The parts are compatible and it should run but how long would be questionable using an Ultra PSU.
750W Corsair: http://www.compusa.com/applications/SearchTools/item-details.asp?EdpNo=3438609&CatId=2533
Gigabyte Mobo's are good but Nvidia Mobo chipsets and ATI GPU chips don't always get along. Using a Mobo with AMD chips would assure compatibility and be less likely to have problems.
Nvidia Mobo chips have also been noted for problems.
Note: MATX Mobo's are fine but generally have limited Bios adjustments.


----------



## Ranich (Nov 2, 2010)

*Re: First computer I'll be building - Question*

So you're saying my power supply _could_ be a problem after a while? What power supply would you recommend?


----------



## GZ (Jan 31, 2010)

*Re: First computer I'll be building - Question*



Tyree said:


> 750W Corsair: http://www.compusa.com/applications/SearchTools/item-details.asp?EdpNo=3438609&CatId=2533


----------



## Ranich (Nov 2, 2010)

*Re: First computer I'll be building - Question*

Sorry, I thought you were linking the one I posted above.

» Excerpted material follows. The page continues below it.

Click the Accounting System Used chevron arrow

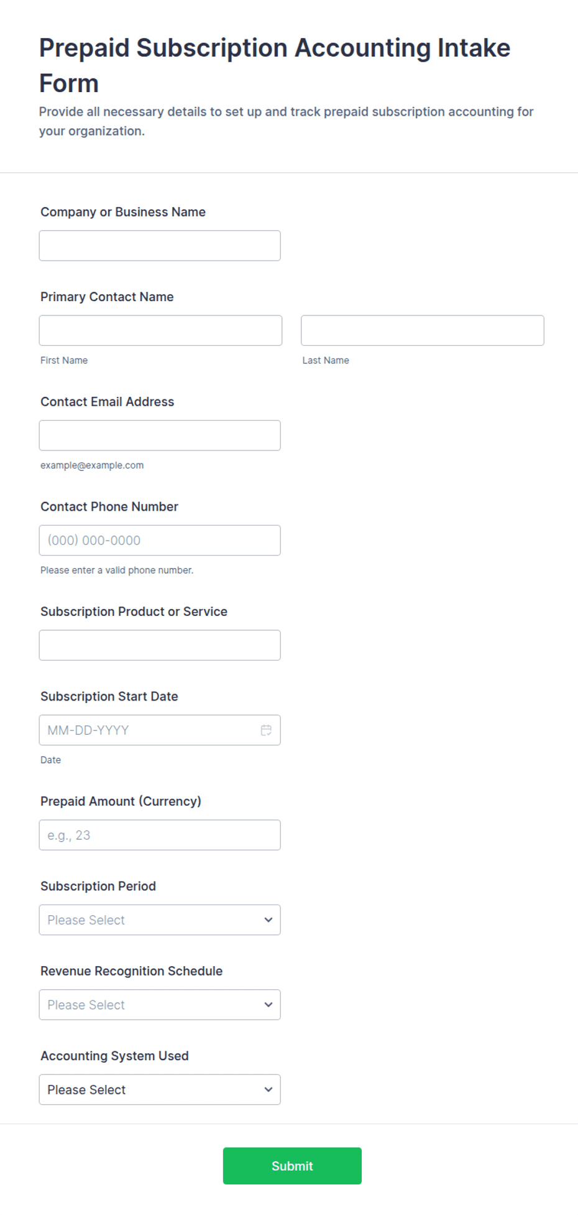268,1089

*Edit: *Also, do you know if my motherboard would work with a PATA hard drive?


----------



## Tyree (May 10, 2009)

*Re: First computer I'll be building - Question*



Ranich said:


> So you're saying my power supply _could_ be a problem after a while? What power supply would you recommend?

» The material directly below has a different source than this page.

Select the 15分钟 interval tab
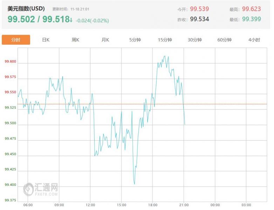This screenshot has width=274, height=210. tap(165, 40)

I would say the Ultra would _probably_ be a problem.


----------



## Ranich (Nov 2, 2010)

*Re: First computer I'll be building - Question*

Also, do you know if my motherboard would work with a PATA hard drive?


----------



## Wrench97 (May 10, 2008)

*Re: First computer I'll be building - Question*

With a ATI video card and AMD CPU I would definitely use a AMD chipset motherboard> http://www.compusa.com/applications/SearchTools/item-details.asp?EdpNo=5367037&CatId=5528

The boards have 1 IDE(Pata) controller which will handle 2 drives, although it's best performance wise to only run 1 drive on the controller.


----------



## Ranich (Nov 2, 2010)

*Re: First computer I'll be building - Question*



wrench97 said:


> With a ATI video card and AMD CPU I would definitely use a AMD chipset motherboard> [url]http://www.compusa.com/applications/SearchTools/item-details.asp?EdpNo=5367037&CatId=5528[/URL]
> 
> The boards have 1 IDE(Pata) controller which will handle 2 drives, although it's best performance wise to only run 1 drive on the controller.


Alright I just added that motherboard and removed the previous one I put up there and I'm just _barely_ under my budget. So you think that will be good then, other than the possible problem down the road with the power supply?


----------



## Wrench97 (May 10, 2008)

*Re: First computer I'll be building - Question*

Don't waste your money on the ultra supply, when they go bad they can and will take out other components.


----------



## Ranich (Nov 2, 2010)

*Re: First computer I'll be building - Question*



wrench97 said:


> Don't waste your money on the ultra supply, when they go bad they can and will take out other components.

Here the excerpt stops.